3.Mucosal irritation: Provide a bland, moist, soft appropriate diet. Use a soft sponge toothbrush. Provide frequent mouthwashes with either saline or sodium bicarbonate (1 tsp baking soda in 1 qt water). Use local anesthetics. DO NOT USE lemon glycerine swabs, hydrogen peroxide, or M.O.M. Avoid viscous lidocaine for young children.

4.Neuropathy: administer stool softeners or laxatives, maintain good body alignment, carry out safety measures during ambulation, provide a soft or liquid diet for severe jaw pain.

5.Hemorrhagic cystitis: increase fluid intake, provide opportunity for frequent voiding, administer drug early in the day to allow for sufficient oral intake and voiding, administer mensa as ordered.

6.Alopecia: warn children, provide soft cotton cap.

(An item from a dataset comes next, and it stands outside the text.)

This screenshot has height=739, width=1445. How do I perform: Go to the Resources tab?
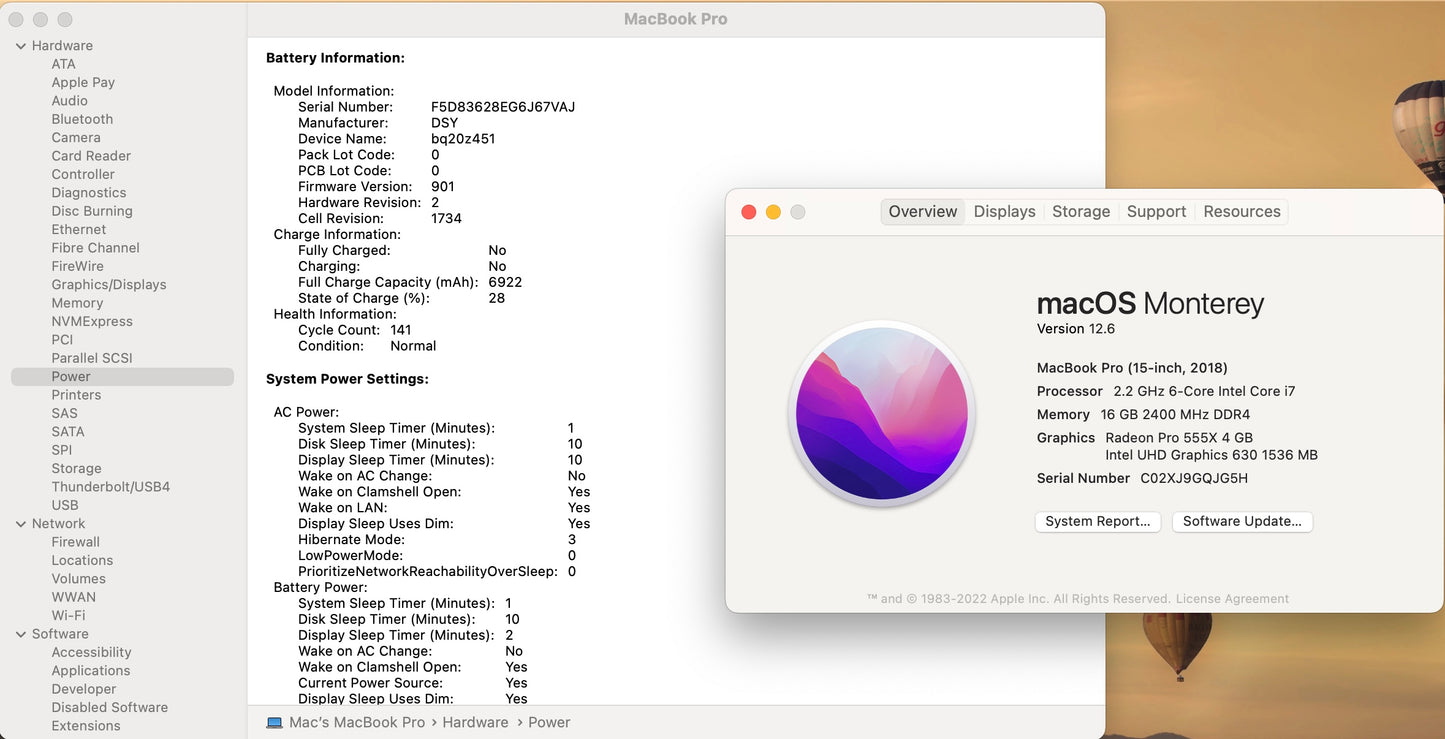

Teach that hair regrows in 3-6 months.

7.Moon face: assure children that after cessation of the drug the facial changes will return to normal.

8.Mood changes: should warn the parents and encourage them to discuss them with each other and the child. .

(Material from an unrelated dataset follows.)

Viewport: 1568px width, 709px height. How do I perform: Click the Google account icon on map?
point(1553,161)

E.Child & family will receive adequate support & education

F.Administration

1.Gloves

2.Gown with knit cuff

3.Goggles

4.Prepare in special area

5.Dispose of waste in bag marked for chemo & incinerate

6.Free flowing IV line. Infusion is stopped IMMEDIATELY if any sign of infiltration (pain, stinging, swelling, or redness at the cannulation site) occurs.

7.Anaphylaxis: prevention begins with a careful history for known allergy.

a.Observe for 20 minutes for cyanosis, hypotension, wheezing, severe urticaria.

b.If reaction is suspected:

1.The drug is discontinued,

2.The IV line is flushed with saline,

3.The child’s V/S and subsequent responses are monitored.

8.Premedicate

9.Monitor vital signs

10.Strict I & O

11.Monitor for extravasation

12.Monitor for side effects

G.Pain management

H.Support

XIX.Prognosis

A.Initial WBC count:

B.Age at diagnosis

C.Type of cell involved

D.Sex

E.Karotype analysis

The children with a normal or low WBC count and analysis and who have non-T, non-B ALL and are CALLA positive have a much better prognosis than those with a high count or other cell types. Children diagnosed between 2 and 9 years of age have consistently demonstrated a better outlook. Girls have a better prognosis than boys. The more rapid the induction of a remission in AML, the better the chance for an ultimate long-term, continuous remission.